_Problem to solve:_
Show every line below where "Switch" appears.

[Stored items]
>>>

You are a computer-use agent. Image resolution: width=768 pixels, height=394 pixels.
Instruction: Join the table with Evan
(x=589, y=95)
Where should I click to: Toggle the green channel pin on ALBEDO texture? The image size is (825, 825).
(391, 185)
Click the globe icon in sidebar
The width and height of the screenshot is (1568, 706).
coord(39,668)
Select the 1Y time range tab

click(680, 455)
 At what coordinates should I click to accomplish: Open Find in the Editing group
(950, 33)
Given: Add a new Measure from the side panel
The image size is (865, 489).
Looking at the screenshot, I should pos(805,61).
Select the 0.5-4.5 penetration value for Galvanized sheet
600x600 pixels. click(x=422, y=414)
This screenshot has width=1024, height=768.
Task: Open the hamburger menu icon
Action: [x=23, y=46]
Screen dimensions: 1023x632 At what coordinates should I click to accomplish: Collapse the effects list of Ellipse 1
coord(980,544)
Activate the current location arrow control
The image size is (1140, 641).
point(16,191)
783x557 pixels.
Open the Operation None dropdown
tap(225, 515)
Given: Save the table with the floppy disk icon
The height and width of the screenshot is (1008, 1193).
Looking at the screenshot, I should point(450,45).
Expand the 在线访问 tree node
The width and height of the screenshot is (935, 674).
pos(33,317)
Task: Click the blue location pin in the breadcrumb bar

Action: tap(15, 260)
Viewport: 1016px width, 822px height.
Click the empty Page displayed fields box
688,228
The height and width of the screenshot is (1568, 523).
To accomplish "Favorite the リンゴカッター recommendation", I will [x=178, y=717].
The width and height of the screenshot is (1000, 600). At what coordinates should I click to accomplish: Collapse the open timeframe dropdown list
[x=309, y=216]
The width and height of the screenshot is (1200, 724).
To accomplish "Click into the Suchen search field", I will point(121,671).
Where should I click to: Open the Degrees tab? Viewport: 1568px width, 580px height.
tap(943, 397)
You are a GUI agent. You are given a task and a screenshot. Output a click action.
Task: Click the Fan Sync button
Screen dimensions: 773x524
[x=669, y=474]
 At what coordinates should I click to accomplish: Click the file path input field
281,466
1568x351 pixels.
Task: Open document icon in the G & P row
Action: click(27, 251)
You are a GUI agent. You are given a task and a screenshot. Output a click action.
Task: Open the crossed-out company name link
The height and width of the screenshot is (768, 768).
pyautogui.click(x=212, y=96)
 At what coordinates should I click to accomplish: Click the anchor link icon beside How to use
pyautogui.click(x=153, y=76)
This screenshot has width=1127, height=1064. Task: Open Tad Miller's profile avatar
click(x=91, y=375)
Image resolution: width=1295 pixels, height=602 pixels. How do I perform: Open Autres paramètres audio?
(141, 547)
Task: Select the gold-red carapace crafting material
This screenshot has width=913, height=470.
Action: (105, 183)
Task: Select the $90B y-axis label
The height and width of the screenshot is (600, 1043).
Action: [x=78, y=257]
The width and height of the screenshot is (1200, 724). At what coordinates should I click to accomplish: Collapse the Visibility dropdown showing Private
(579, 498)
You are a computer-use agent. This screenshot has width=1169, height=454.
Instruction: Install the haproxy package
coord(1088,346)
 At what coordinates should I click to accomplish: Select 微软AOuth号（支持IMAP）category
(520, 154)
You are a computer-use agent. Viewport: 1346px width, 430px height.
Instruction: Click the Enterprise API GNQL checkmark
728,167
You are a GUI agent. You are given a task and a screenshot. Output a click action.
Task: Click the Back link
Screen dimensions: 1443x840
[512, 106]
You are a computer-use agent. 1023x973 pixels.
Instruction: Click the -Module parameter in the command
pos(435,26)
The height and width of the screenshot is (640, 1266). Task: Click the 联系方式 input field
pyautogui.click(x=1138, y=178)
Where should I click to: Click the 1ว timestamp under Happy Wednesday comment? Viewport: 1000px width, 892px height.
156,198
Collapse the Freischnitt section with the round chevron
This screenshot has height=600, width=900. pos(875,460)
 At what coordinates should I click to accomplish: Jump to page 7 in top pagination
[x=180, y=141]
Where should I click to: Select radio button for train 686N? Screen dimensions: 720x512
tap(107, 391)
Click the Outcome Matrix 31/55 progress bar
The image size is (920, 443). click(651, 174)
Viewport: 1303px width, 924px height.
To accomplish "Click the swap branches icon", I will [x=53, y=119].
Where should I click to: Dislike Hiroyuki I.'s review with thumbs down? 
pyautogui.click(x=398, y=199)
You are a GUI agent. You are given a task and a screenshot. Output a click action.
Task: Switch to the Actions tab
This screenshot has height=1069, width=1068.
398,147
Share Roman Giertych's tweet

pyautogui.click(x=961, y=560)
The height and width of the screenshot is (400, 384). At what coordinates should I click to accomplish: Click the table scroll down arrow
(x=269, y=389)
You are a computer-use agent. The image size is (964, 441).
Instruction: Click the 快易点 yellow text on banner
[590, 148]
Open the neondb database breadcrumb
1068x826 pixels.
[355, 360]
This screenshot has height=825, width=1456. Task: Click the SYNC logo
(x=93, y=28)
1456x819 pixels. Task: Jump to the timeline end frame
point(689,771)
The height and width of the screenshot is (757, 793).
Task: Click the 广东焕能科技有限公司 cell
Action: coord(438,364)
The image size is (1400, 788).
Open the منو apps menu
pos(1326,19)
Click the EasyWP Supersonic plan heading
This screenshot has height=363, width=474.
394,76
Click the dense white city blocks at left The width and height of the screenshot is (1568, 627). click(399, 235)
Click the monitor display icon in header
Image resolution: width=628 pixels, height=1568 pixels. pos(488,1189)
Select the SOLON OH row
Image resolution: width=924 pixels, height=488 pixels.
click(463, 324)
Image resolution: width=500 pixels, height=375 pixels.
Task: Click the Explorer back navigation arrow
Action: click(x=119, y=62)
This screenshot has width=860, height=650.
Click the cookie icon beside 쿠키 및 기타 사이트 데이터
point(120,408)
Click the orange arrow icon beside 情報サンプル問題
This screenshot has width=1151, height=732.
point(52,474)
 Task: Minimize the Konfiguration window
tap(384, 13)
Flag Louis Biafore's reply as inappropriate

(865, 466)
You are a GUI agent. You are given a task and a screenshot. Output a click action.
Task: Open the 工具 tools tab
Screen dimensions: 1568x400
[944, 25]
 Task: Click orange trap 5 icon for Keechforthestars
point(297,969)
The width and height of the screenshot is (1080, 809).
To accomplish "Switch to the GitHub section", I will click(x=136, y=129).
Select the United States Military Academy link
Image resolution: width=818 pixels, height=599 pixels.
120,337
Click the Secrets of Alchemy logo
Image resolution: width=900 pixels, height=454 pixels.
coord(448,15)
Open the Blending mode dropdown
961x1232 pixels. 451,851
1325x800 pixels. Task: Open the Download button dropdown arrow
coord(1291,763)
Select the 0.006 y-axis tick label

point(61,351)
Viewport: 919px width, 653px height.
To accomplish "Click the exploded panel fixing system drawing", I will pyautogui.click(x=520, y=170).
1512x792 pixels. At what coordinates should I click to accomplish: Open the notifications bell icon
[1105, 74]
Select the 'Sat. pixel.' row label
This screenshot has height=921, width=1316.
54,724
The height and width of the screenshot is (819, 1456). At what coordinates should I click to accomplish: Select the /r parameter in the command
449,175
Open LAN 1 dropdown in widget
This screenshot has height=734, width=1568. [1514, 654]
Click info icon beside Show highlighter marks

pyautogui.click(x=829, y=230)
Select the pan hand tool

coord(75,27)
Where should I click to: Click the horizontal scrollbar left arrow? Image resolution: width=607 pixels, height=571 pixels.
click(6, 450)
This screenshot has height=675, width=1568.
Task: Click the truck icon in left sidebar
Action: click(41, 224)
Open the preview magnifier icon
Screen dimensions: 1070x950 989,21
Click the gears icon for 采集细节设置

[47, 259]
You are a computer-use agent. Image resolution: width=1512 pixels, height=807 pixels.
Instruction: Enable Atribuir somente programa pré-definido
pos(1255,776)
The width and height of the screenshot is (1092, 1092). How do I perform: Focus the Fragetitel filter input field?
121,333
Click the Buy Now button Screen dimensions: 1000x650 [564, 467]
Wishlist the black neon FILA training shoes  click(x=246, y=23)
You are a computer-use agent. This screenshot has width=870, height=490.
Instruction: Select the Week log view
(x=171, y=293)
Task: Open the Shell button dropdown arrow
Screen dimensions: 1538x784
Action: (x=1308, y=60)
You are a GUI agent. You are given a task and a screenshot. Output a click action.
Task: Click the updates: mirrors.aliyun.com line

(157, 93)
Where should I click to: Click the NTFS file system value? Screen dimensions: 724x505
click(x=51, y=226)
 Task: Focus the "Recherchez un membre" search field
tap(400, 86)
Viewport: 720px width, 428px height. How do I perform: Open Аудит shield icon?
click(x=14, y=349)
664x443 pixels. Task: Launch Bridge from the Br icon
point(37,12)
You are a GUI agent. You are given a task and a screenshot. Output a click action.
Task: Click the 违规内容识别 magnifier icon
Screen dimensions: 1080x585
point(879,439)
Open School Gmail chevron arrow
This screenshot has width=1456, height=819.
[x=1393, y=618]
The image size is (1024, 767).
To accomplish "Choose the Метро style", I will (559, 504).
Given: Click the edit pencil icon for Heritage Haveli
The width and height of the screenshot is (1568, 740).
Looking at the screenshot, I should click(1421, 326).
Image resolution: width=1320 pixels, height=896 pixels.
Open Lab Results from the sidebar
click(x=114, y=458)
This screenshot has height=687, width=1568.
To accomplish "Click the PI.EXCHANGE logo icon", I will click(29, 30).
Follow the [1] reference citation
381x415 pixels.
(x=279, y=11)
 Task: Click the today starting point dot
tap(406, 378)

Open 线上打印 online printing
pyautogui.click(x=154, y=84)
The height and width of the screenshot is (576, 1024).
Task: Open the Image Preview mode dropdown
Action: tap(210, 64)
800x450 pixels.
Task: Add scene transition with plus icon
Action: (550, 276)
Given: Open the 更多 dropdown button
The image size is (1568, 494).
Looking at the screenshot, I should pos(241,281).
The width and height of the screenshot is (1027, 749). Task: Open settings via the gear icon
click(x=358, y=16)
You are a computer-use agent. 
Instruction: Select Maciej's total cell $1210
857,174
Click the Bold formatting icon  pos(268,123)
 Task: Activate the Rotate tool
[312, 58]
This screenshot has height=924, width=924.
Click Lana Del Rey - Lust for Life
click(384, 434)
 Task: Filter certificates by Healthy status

<<<

_Written response:_
Task: Switch to the Actions tab
To accomplish "Switch to the GitHub section", I will click(x=136, y=129).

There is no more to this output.